El primer año que viví en esta casa sembré quince rosales que me habían regalado mis amigos. Fue un trabajo duro, pero yo podía imaginarme un jardín como los de las revistas. Al final de la primavera las rosas florecieron y durante un mes, el jardín fue maravilloso; pero luego las rosas comenzaron a desaparecer.
Intrigada, me di cuenta de que lo que estaba acabando con mis rosas era algo más grande que un insecto y tomé la decisión de capturarlo con las manos en la masa.
Una mañana me levanté a la madrugada y me asomé a la ventana; quedé paralizada al ver al ciervo por primera vez.
Parecía la ilustración de uno de mis libros de infancia. Mientras lo observaba asombrada, el ciervo cruzó lentamente el jardín, olfateó las rosas y luego se comió con delicadeza una de mis especies más finas.

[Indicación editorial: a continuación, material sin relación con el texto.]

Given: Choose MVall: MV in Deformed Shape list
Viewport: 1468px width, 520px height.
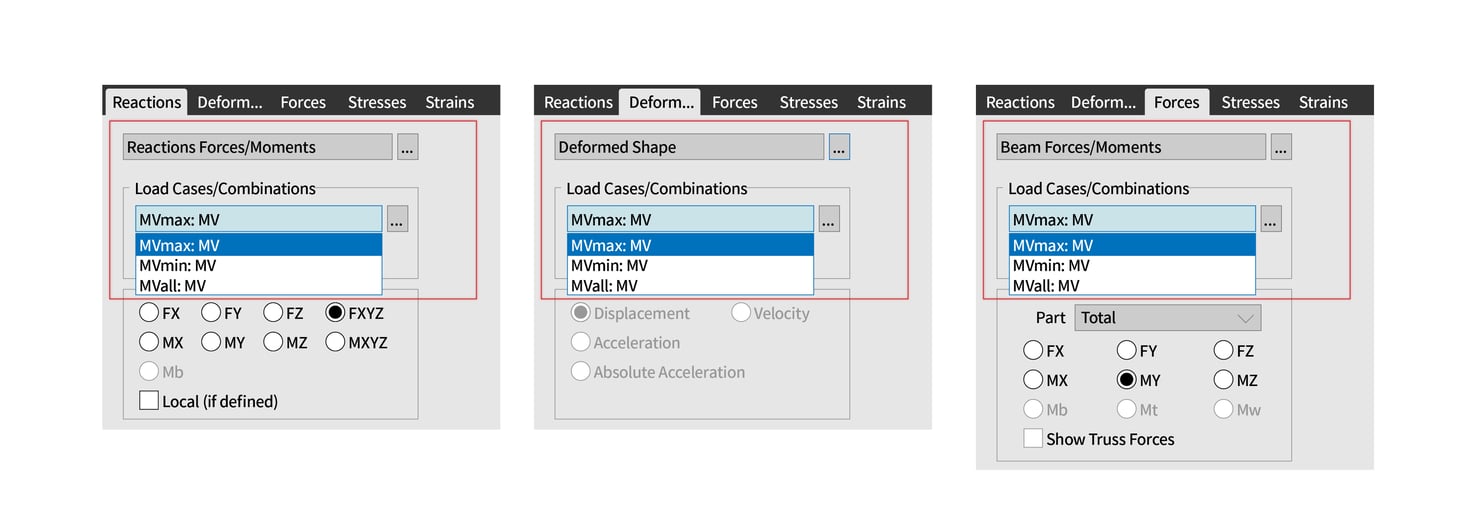Looking at the screenshot, I should (x=690, y=286).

Desde ese día, cada año tengo que tomar una decisión difícil: ¿Pondré una cerca más alta para proteger mis rosas, o dejaré las cosas así para tener un ciervo a tres metros de distancia en el patio trasero de mi casa?
Hasta ahora, cada año, he escogido al ciervo. Después de dos años de observarnos mutuamente a través de la ventana, ahora puedo sentarme afuera mientras él deambula por el jardín.
Yo pensé que estaba plantando rosales para tener un jardín de rosas, pero ahora parece que estaba plantando rosales para tener media hora de silencio cada mañana y cada tarde con este mágico animal.